A incorporadora já vendeu 97% das unidades para a Brookfield, mas segue responsável pelo imóvel e é dona de metade do potencial gerado pelo retrofit, enquanto a outra metade pertence à CCPar, a Companhia Carioca de Parcerias e Investimentos (CCPar), da Prefeitura.
A intenção da Prefeitura com o leilão era divulgar o Reviver Centro – que gera potencial para quem investe na região central – e dar visibilidade à possibilidade de esse potencial ser comprado por outros players, mas as condições não foram consideradas atrativas.
Fontes a par do assunto disseram que a ausência de propostas não foi exatamente uma surpresa, pois o mercado carioca é pequeno e os incorporadores já sabem quem está vendendo potencial – e ninguém está correndo para comprar.
“Esse é um mercado B2B. Quem compra é incorporador, e esse tipo de negociação costuma acontecer por conversa direta,” disse o CEO de uma incorporadora.

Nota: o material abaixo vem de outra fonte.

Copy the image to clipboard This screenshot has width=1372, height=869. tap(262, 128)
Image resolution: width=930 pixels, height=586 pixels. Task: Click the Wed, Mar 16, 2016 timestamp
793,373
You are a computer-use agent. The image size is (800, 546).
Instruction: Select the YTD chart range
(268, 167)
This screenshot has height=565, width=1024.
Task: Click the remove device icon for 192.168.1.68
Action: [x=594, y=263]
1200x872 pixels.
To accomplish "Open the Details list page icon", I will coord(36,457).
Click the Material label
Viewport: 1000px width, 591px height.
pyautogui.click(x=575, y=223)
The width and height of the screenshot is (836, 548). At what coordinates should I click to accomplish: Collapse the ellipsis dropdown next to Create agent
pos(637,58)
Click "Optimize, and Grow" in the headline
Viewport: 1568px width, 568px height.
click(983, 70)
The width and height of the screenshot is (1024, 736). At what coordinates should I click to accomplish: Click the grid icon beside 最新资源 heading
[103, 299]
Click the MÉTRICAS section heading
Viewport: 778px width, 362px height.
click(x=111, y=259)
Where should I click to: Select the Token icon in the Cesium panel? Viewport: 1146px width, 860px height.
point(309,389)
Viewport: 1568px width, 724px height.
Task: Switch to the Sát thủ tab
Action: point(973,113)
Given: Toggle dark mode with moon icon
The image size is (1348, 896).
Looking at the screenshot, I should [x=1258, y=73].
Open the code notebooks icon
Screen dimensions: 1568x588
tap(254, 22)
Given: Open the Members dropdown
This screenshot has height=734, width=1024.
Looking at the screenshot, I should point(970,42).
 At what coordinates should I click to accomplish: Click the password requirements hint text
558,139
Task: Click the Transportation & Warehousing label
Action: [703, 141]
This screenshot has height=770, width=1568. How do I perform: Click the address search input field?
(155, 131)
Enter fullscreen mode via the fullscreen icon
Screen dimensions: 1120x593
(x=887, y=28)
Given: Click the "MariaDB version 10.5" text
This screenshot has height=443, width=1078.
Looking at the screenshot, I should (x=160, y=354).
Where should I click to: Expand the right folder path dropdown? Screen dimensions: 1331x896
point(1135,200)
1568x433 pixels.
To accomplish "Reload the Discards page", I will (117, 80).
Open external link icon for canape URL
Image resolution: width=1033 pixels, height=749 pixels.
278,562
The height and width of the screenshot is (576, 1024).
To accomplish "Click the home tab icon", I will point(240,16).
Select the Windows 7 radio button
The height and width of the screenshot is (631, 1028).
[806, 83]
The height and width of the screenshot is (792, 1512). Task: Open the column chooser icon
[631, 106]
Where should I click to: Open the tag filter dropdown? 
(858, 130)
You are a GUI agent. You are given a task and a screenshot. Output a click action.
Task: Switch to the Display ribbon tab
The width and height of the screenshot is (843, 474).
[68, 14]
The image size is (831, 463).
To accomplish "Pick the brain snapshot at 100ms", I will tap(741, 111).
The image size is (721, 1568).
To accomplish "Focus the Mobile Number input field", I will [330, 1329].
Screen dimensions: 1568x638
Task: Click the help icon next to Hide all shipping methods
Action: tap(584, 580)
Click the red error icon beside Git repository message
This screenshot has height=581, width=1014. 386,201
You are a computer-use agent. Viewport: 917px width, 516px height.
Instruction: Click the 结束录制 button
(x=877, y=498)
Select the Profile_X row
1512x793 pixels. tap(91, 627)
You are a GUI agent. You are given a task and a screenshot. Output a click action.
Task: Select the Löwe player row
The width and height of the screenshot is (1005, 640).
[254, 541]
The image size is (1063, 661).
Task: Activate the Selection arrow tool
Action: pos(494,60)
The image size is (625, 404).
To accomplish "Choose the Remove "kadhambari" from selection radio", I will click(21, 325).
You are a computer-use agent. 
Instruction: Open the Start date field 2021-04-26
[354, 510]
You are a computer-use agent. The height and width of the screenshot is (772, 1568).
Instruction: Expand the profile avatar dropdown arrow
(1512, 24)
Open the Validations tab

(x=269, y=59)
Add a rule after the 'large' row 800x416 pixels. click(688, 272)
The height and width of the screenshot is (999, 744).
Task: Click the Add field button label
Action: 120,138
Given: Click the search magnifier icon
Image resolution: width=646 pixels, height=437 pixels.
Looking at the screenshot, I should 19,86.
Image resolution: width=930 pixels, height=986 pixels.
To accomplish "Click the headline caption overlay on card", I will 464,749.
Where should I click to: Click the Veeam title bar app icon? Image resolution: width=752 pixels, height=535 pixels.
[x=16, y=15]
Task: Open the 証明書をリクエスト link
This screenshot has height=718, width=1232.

O edital pedia um lance mínimo de R$ 1,9 mil por m² e, na avaliação de alguns players, as condições eram inferiores ao que é praticado nas negociações entre as empresas.
Entre as incorporadoras, o preço costuma ser mais caro, de R$ 2 mil a R$ 2,5 mil, mas com maior flexibilidade de prazo e de pagamento.
Com o avanço do Reviver Centro, também ficou menos interessante comprar potencial para guardá-lo, já que o valor da outorga pago para usá-lo sobe a cada ano.
Nos primeiros anos do programa, lançado em 2021, o uso desse potencial podia ser feito sem pagamento de outorga ou com abatimentos elevados, que em alguns casos chegavam perto de 90%, a depender da área onde o crédito seria aplicado e do tipo de intervenção realizada no imóvel que o gerou.
“Hoje existe uma sobreoferta de potencial, então o player pode ir ao mercado só quando entender que é o momento certo. Em um ano o potencial vai valer menos, então só compramos quando vamos usar,” Gabriel Pecly, o responsável por novos negócios na Balassiano, disse ao Metro Quadrado.
Outro ponto citado é que raramente o potencial é comprado em grandes quantidades, já que os lançamentos na Zona Sul (os que mais se beneficiam do Reviver Centro) costumam consumir somente algumas centenas de m² de potencial. Na outra ponta, as empresas que geram o crédito já consomem boa parte, sobrando um volume limitado para venda.
Atualmente, o potencial pode ser usado em trechos da própria região central e de alguns bairros da Zona Sul (Copacabana, Ipanema, Botafogo, Flamengo, Lagoa e Jardim Botânico) e da Zona Norte (Tijuca) – mas os incorporadores já reclamam da falta de espaço para aproveitar o benefício.
“A Prefeitura precisa ser mais criativa e liberal no uso desse potencial, seja em mais metros quadrados ou quitação de dívidas com o próprio município, se não o programa vai ficar sem valor e desinteressante,” disse o CEO de outra incorporadora carioca.
A CCPar disse ao Metro Quadrado que a gestora do FII CCPar, que detém a parte da CCPar do potencial do A Noite, segue negociando o crédito com as incorporadoras, e que o leilão queria testar a aceitação do mercado a esse modelo.
“Com a ausência de interessados, a CCPar avalia ajuste e interesse em nova realização de leilão,” escreveram.